イメージチェンジを狙って、マクドナルドの新しいコマーシャルが放映される。といっても、もっとお客さんに来てもらおう、といった内容ではない。アメリカではマクドナルド=給料が安い、職として将来性が無い、昇給は望めない、などといった見方が大衆に定着してしまっている。だから当然な結果として、長期的にマクドナルドで働く人は少なく、どうしても高校生のパートタイマーが中心になってしまう。こんな企業イメージを変えよう、というのが新コマーシャルの目的だ。
ロイターの報道によれば、このコマーシャルには、ロサンゼルスオリンピックで金メダルを取った、カール・ルイス選手が起用される。何故カール・ルイス選手なのか?理由は少なくとも二つある。先ず、マクドナルドのM字型のマークだが、あれはゴールデンアーチと呼ばれている。金メダルはゴールドだから、ゴールデンとゴールドを結びつけて勝者のイメージを強調する。カール・ルイス選手が、生まれて初めて働いた場所はマクドナルドだったそうだ。勝者が最初に選んだ仕事はマクドナルド。社会への第一歩は、マクドナルドから始まる、というわけだ。

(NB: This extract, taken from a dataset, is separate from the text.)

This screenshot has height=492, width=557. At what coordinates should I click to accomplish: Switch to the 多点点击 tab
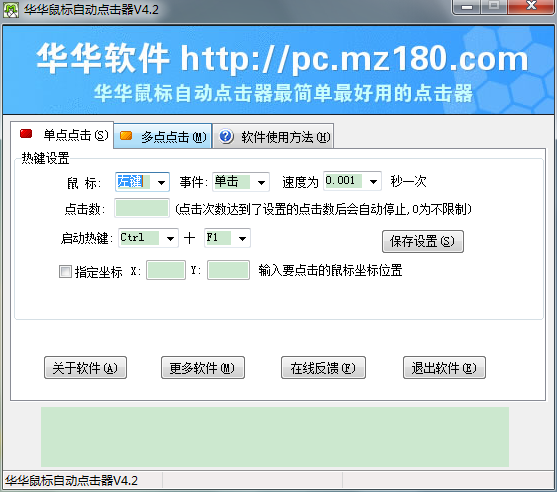pyautogui.click(x=163, y=136)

こんなコマーシャルは、マクドナルドが初ではない。大手小売店、ウォルマートも同様な企業イメージに苦しんだ前例がある。単に給料の不満だけでなく、多くの従業員は、医療保険や年金制度の不十分さを訴えていた。そこでウォルマートはコマーシャルを使った。生き生きと微笑みながら働く従業員の姿が映し出され、見るからに明るい職場、といった雰囲気が伝わってくる。
話をマクドナルドに戻そう。ジョブ(JOB)は仕事や職、という意味だが、マックジョブ(McJob)という俗語がある。マックはビッグマックで分かるようにマクドナルドを指しているが、マックジョブを辞典で引くと、こんな説明が出てくる。「給料の低い出世見込みの無い仕事。」これにはマクドナルドも参ったことだろう。
記者会見の席で、カール・ルイス選手が言ったことを記しておこう。「私がマクドナルドで働いたのは16歳のときです。チームワークと、テキパキと仕事をする重要さを学びました。とにかくスピードが大切です。もし数秒遅れていれば、金メダルは取れないように、ノロノロしていてはお客さんに渡す前に、フレンチフライは冷えてしまいます。」はたしてマクドナルド、スピーディーに企業イメージを一新できるだろうか。